Speaking to Portfolio Adviser, St John (pictured) said he and Thomas are already aware of who the secondary manager on the UK Select Opportunities fund will be.
He said: “Nigel and I both came to the same conclusion independently but we just haven’t announced it yet.”
Following Thomas’s retirement announcement, investors and fund ratings agencies were concerned about St John’s ability to run a £3bn fund and Morningstar placed the fund under review.
In an update in June, Simon Dorricott, associate director at Morningstar said the fund had been downgraded from a silver rating to neutral.
St John added that while Axa IM’s restructuring plan could put up to 210 jobs at risk, the impact on portfolio managers is expected to be minimal.

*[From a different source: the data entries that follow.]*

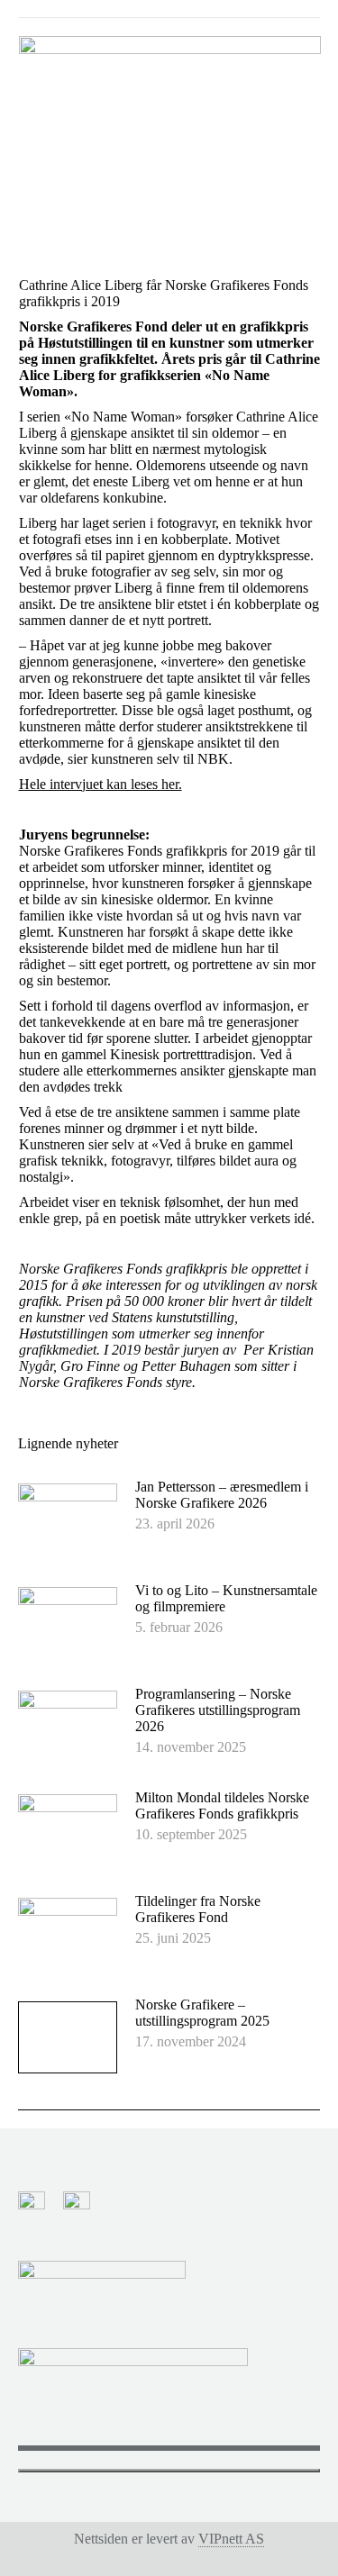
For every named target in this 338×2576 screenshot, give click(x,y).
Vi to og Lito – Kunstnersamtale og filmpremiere (226, 1598)
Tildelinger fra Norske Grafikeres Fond (197, 1909)
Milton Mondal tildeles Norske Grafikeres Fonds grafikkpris (222, 1805)
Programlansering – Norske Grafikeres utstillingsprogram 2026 (217, 1710)
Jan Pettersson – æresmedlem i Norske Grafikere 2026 (221, 1494)
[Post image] (67, 1519)
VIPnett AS (231, 2538)
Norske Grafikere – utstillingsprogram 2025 (202, 2012)
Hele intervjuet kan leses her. (100, 784)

Management responsibilities
Commenting on the news that Thomas and St John have selected a secondary manager, Dorricott said he does not expect any deputy manager to have a significant impact on the portfolio.
“Managers on the UK team at Axa do work together discussing ideas and attending company meetings, but in managing their funds decision-making is very clearly the responsibility of the named manager.”

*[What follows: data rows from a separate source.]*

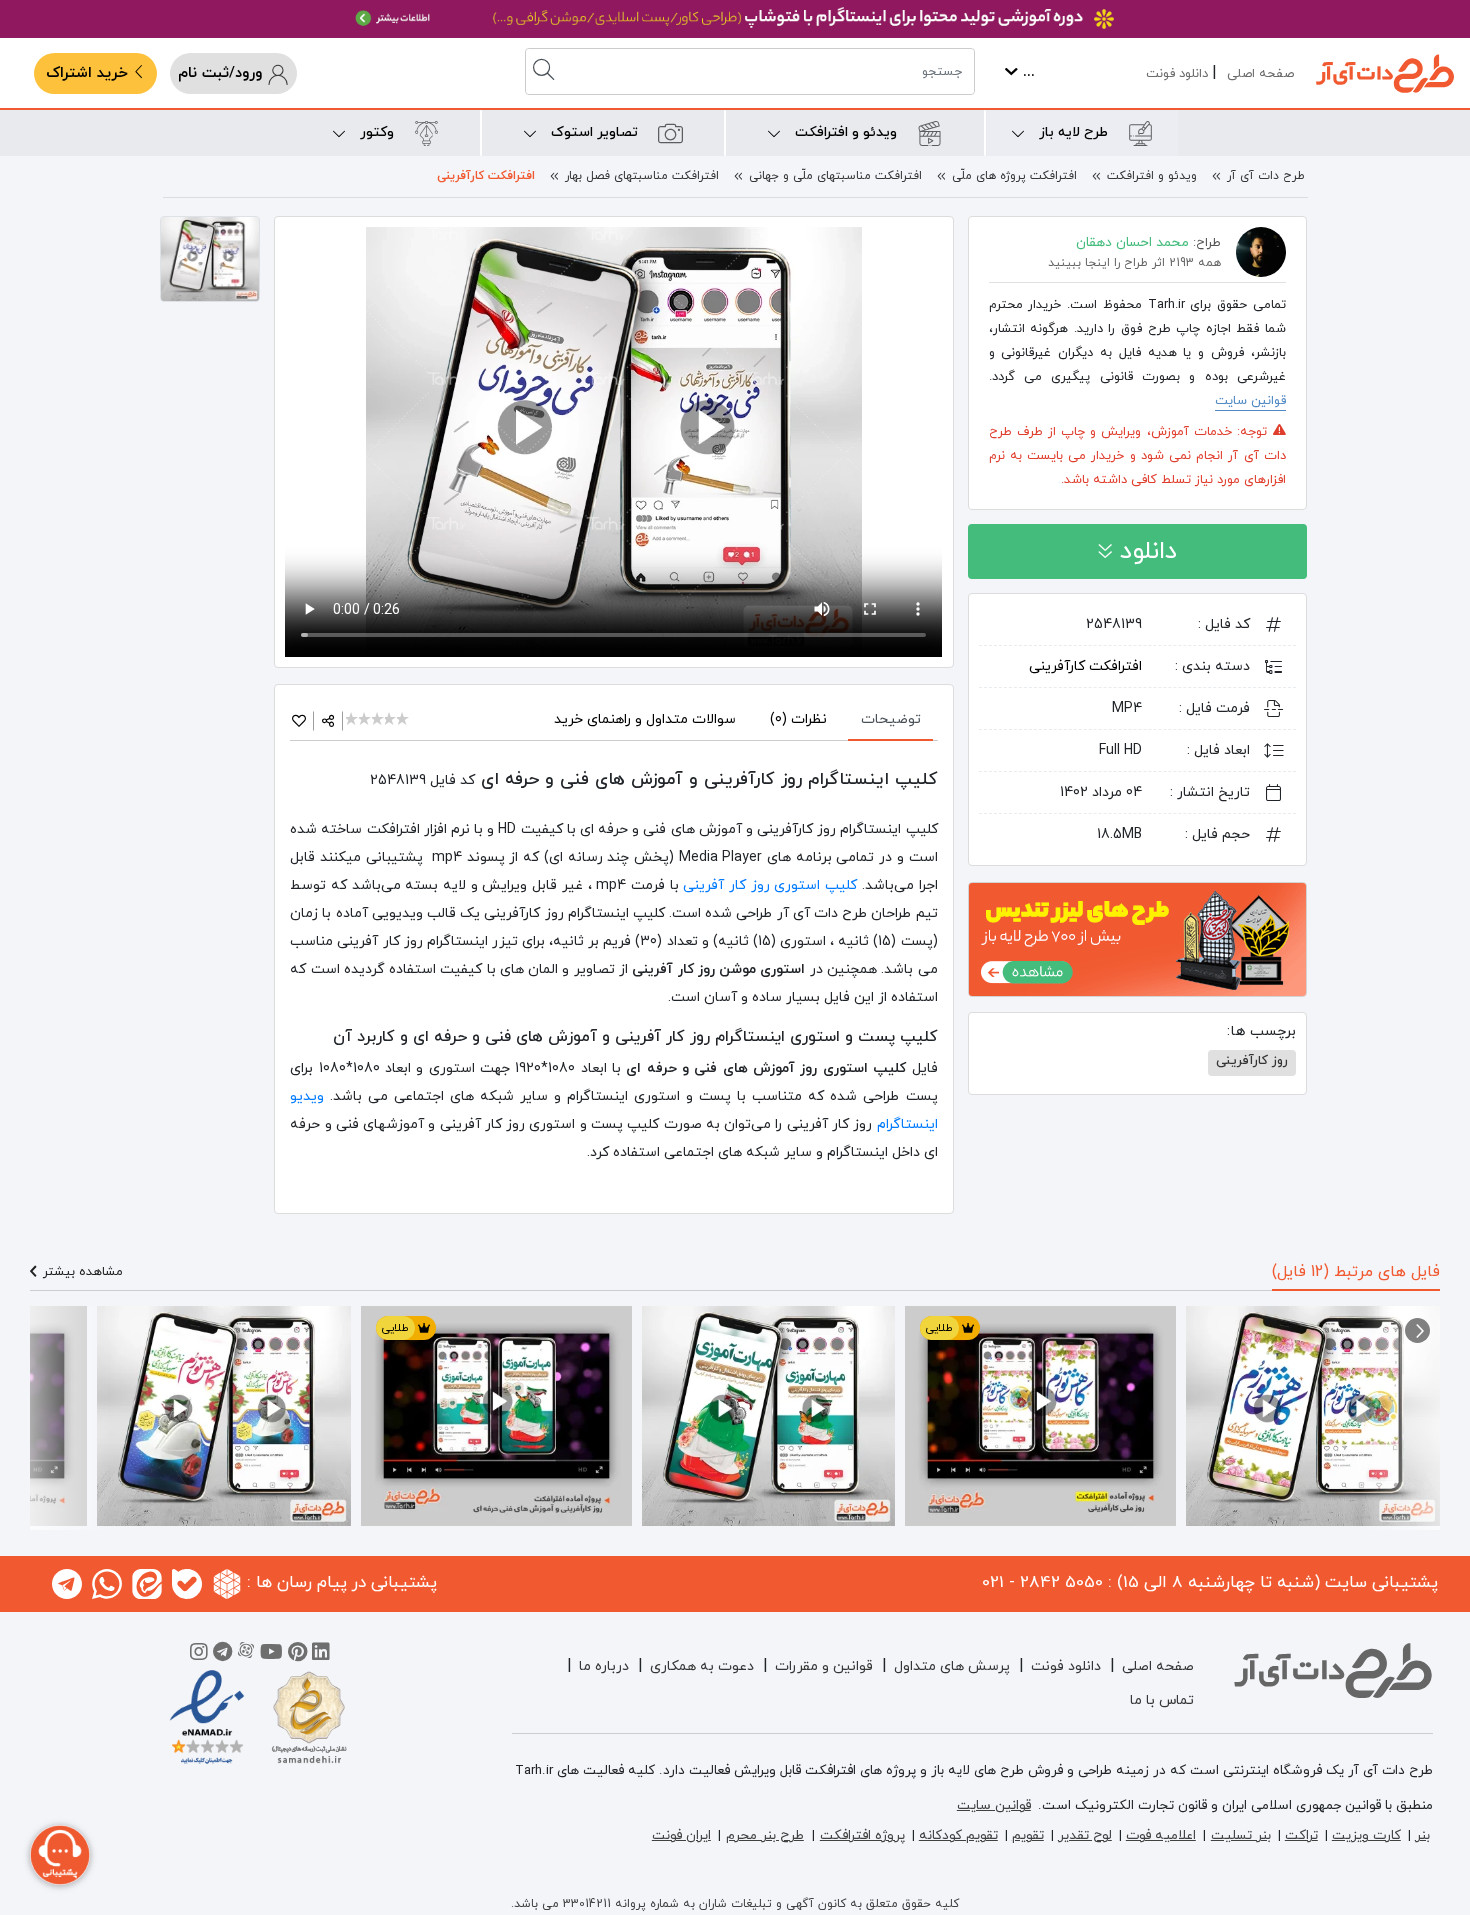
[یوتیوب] (271, 1655)
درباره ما (604, 1666)
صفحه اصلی (1260, 74)
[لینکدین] (321, 1655)
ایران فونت (681, 1835)
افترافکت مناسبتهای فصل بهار (642, 176)
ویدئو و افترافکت (1152, 176)
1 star (352, 720)
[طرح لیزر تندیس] (1137, 938)
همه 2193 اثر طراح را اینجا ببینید (1134, 263)
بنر (1422, 1835)
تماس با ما (1162, 1700)
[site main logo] (1385, 73)
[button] (1417, 1330)
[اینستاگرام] (199, 1655)
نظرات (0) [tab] (798, 719)
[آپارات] (246, 1655)
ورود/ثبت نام (222, 73)
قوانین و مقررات (824, 1666)
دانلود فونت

Dorricott explained that the fund was downgraded because although St John has managed a mandate that is similar to UK Select Opportunities for the past two years, and the two funds show consistent sector and style biases, they have significant differences at stock level, which reflects the freedom that managers have at Axa.
“Given St John’s relatively limited experience with this type of mandate and the significantly increased assets under management he will have to manage in future, we feel the fund merits a Morningstar Analyst Rating of neutral at this time,” he added.

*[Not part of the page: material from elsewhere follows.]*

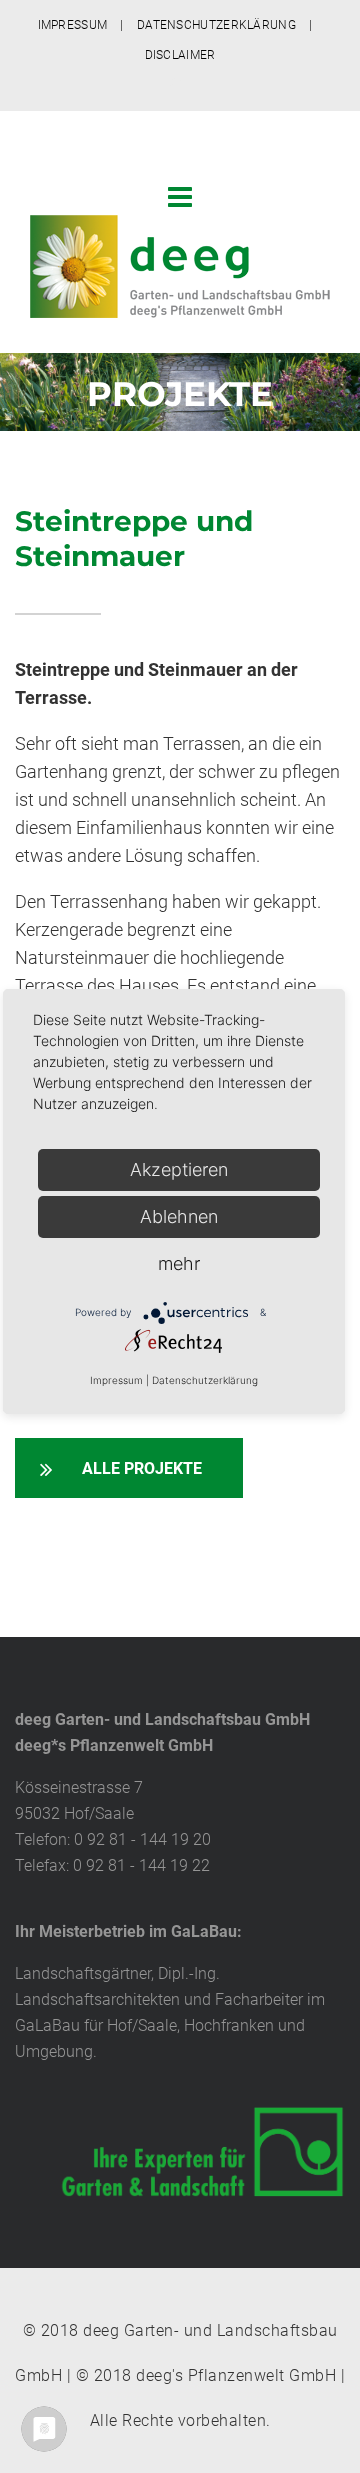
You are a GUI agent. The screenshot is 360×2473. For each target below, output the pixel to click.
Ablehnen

Chelsea Financial Services managing director Darius McDermott said: “As we saw with Chris, as deputy to Nigel, it’s not just about deputising for AXA, there is also a big element of eventual succession planning, which is probably why the company is taking their time appointing someone.”
Dorricott added the group are also looking to hire a portfolio manager to the UK team.
“Ideally this would be someone with expertise in large-cap UK stocks,” he said. “The new hire should therefore reduce the workload of the existing fund management team and increase the overall experience and knowledge of the team in terms of large-cap stock research – both of which we would view positively.”
No worries
However, St John, manager of the Axa Framlington UK Mid Cap fund and deputy manager on the UK Select Opportunities, argued that his experience working with Thomas will work in his favour.
He said: “I’ve worked with Nigel for 14 years, I sit next to him, he selected me to be the support manager. It’s quite a long period of time.
“The fund size doesn’t worry me. It depends how you manage money and I’m very similar to Nigel Thomas in that way as my investment horizon is also three to five years.”
St John said while he is aware that a growing fund of £150m-160m is different to one that is £3bn, it will make no different to how he manages clients’ money.
“Although I officially take over at the end of December, any changes in the fund being made are agreed by Nigel and me. Nigel is not managing the fund independently because it is no good making an investment now or holding things that I’m then going to sell.
“I don’t want people thinking there are two big bangs, the announcement and then the takeover. Me taking over the fund is absolutely irrelevant and is just a non-event.
He argued that aside from Thomas and himself, there is a team of eight people on the UK desk who all contribute.
Brexit underperformance
St John explained that the underperformance of the UK Select Opportunities fund could be partially due to Brexit.
He said: “The outlier year of 2016 was a very difficult year, relative to performance.
“My AWF fund outperformed the market last year but Brexit was very, very, hard for the offshore fund as it was for the UK Select Opp.
“The market basically diverged; mega caps went up and everything else went down.”